Why are the lists so different? Primarily because of two main factors:

  1. Gartner’s list mixes service providers and software companies whereas Socha breaks them out separately. The Socha report has an entirely separate list for service providers.
  2. Socha’s report was completed 6 months earlier than Gartner’s. In that intervening period, several new players entered the e-discovery market. For example, Kazeon was ranked by Gartner earlier this year a “niche player” (lower left quadrant) in the enterprise search market, and has not been in e-discovery long enough to participate in the Socha study (or, if they did participate, they did not have enough e-discovery customers to gain a high ranking).

Conclusions

The first conclusion to draw from these lists is that any vendor not in them is probably not worth considering for e-discovery. If neither Socha nor Gartner ranked them highly, then the vendor either could not provide compelling customer references or has lost competitive bake-offs to someone who is on the list. Either way, they are best avoided.

The second thing that stands out is how different these lists are. Of the 21 vendors identified by Socha and Gartner, only 5 are ranked as top e-discovery software vendors by both of them. Those 5 are Attenex, Clearwell, FTI, Guidance, and LexisNexis. So, if you are an enterprise looking for an e-discovery solution, it is clear who you should call first.

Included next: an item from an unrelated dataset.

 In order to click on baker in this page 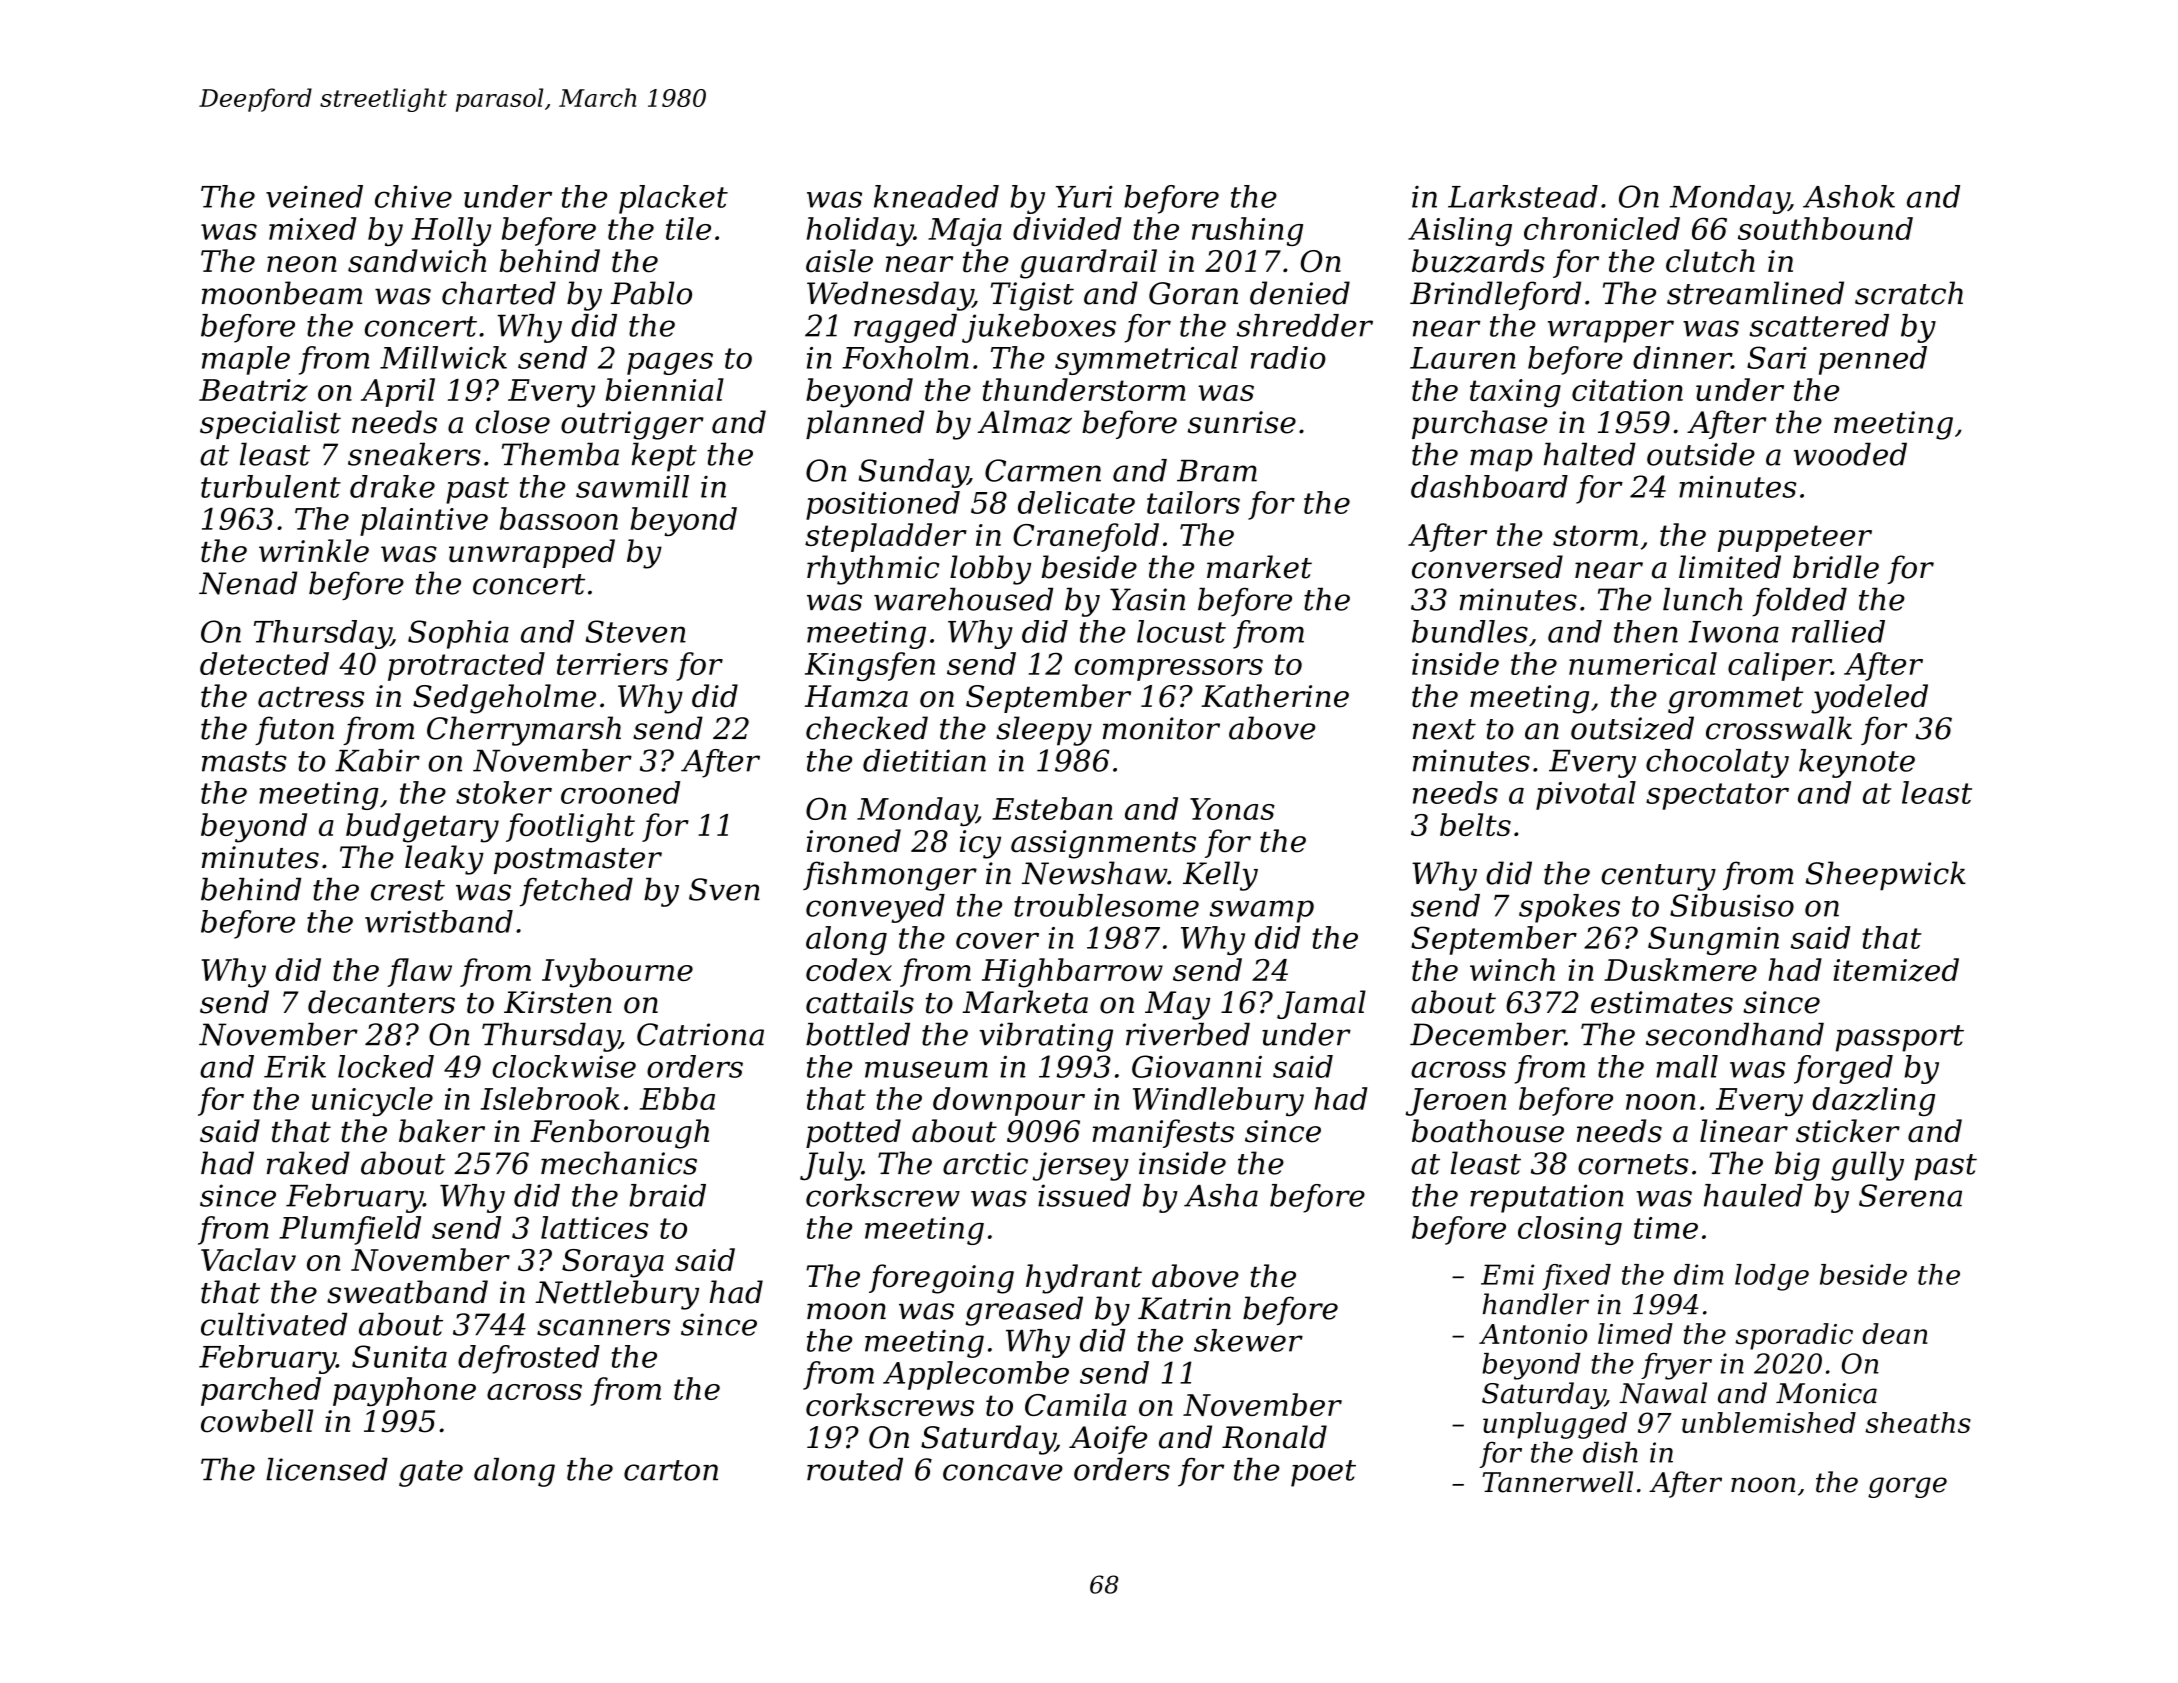, I will do `click(442, 1131)`.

Finally, it is worth noting that both these analyst reports are relatively new. This is the third annual survey for Socha, and the first MarketScope for Gartner. That speaks to the fact that e-discovery software is a new, fast-growing product area. More and more enterprises are adopting e-discovery software solutions, and asking analysts about them, because they offer such a compelling ROI.